What’s Ahead for Fixed Income?

After more than thirty years of falling interest rates and thus rising bond prices, yields may be moving higher.  While trends are often short-lived, this new trajectory could persist into 2017 and beyond given recent changes in the political landscape as well as a less accommodative Federal Reserve (Fed).  We’ll take a look at what this new monetary and political environment may mean for bonds and how to best-position your fixed income portfolio for the long-term.

A proxy for the bond market, the 10-year Treasury note yield hit an historical low of 1.36% in July 2016 only to jump 100 basis points (or 1%) by the end of November.  The move came as investors responded favorably to the surprise U.S. Presidential and Congressional election results, in anticipation of higher growth levels in the years to come.

Part of the optimism stemmed from the new administration’s promise to cut consumer and corporate taxes and spend on infrastructure projects.  This picture presents a mixed bag for bonds, however.  Increased fiscal spending and lower taxes are positive for economic growth and a healthy economy is generally good for lending and credit activity.  But stronger economic growth would push yields higher and thus bond prices lower.  On the other hand, higher yields would provide investors with higher current income, acting as a partial offset to lower bond prices.  Rising interest rates or yields would also allow investors to reinvest into higher-yielding bonds.

Duration is an important characteristic to consider when reinvesting at higher yields.  A bond’s duration is the length of time it takes an investor to recoup his or her investment.  It also determines how much a bond’s price will fall when yields rise.  Longer duration bonds such as Treasury or corporate bonds with long maturities experience sharper price declines when yields rise.  Likewise, shorter duration bonds are less volatile and will exhibit smaller price declines, all else being equal.  Because we can’t predict the exact direction or speed of interest rate changes, it’s important to have exposure to bonds with a mix of durations.  In this way an investor is able to respond to any given environment.  For example, when yields are rising, an investor can sell her shorter-duration bonds, which are less susceptible to prices changes, and reinvest into longer-duration bonds with higher rates.

Another factor that affects bond prices is inflation.  Inflation expectations have started to heat up in light of low unemployment, wage growth, and expectations for increased government stimulus.  Higher inflation could also put upward pressure on interest rates and thus downward pressure on bond prices.  While inflation can erode the real returns of many bonds, some bonds, such as Treasury Inflation-Protected Securities (TIPS), stand to benefit.  TIPS are indexed to inflation and backed by the U.S. government.  Whenever inflation rises, the principal amount of TIPS gets adjusted higher.  This in turn leads to a higher interest payment because a TIPS coupon is calculated based on the principal amount.

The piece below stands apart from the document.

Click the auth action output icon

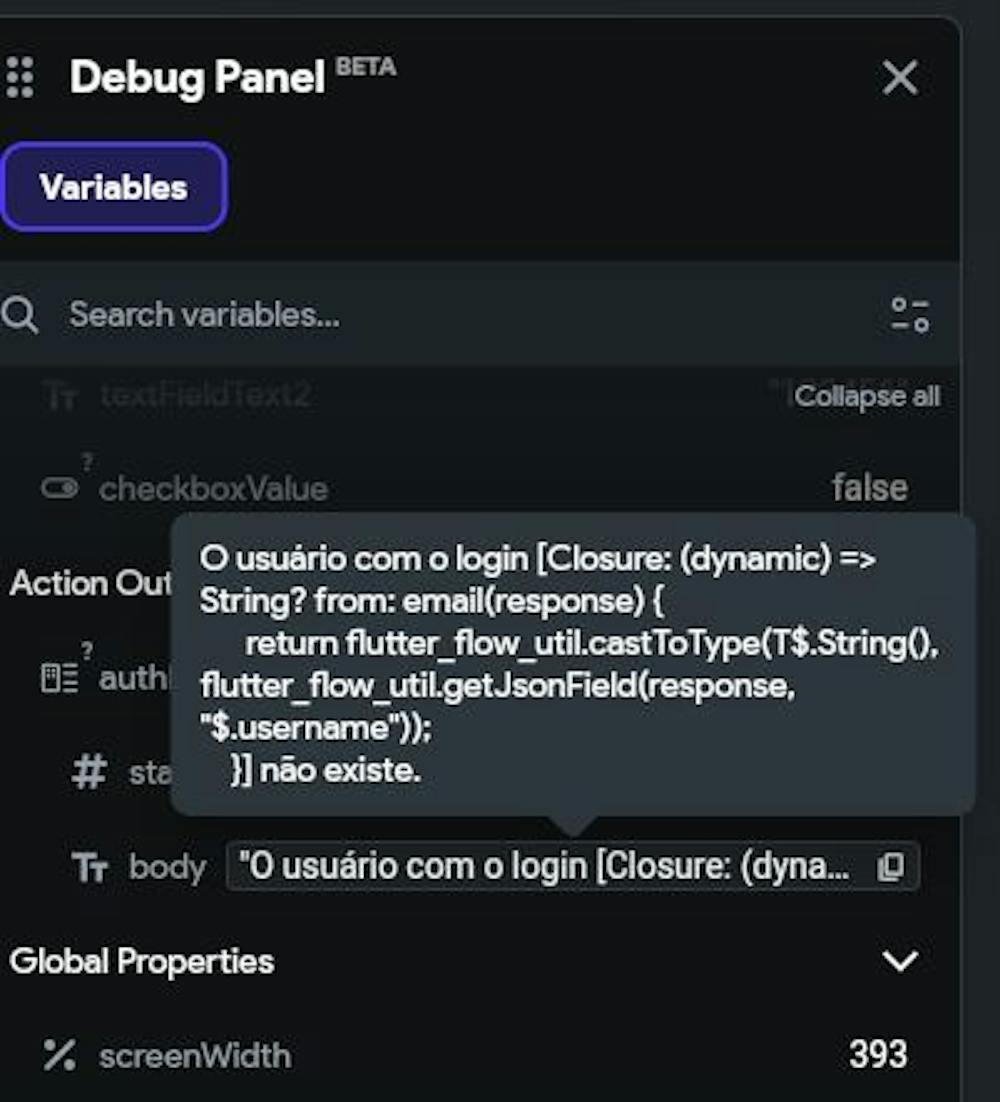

Finally, the Federal Reserve’s shift away from accommodative monetary policy will have an impact on bond prices.  Although higher interest rates from the Fed will likely pressure fixed income prices, overall we view this change favorably.  This is because a return to more normal interest rate levels is critical to the functioning of large institutions like insurance companies and banks, which play a key role in our society.  Likewise, higher interest rates will provide more income to the millions of Baby Boomers starting to retire and would help stabilize struggling pension plans at many companies.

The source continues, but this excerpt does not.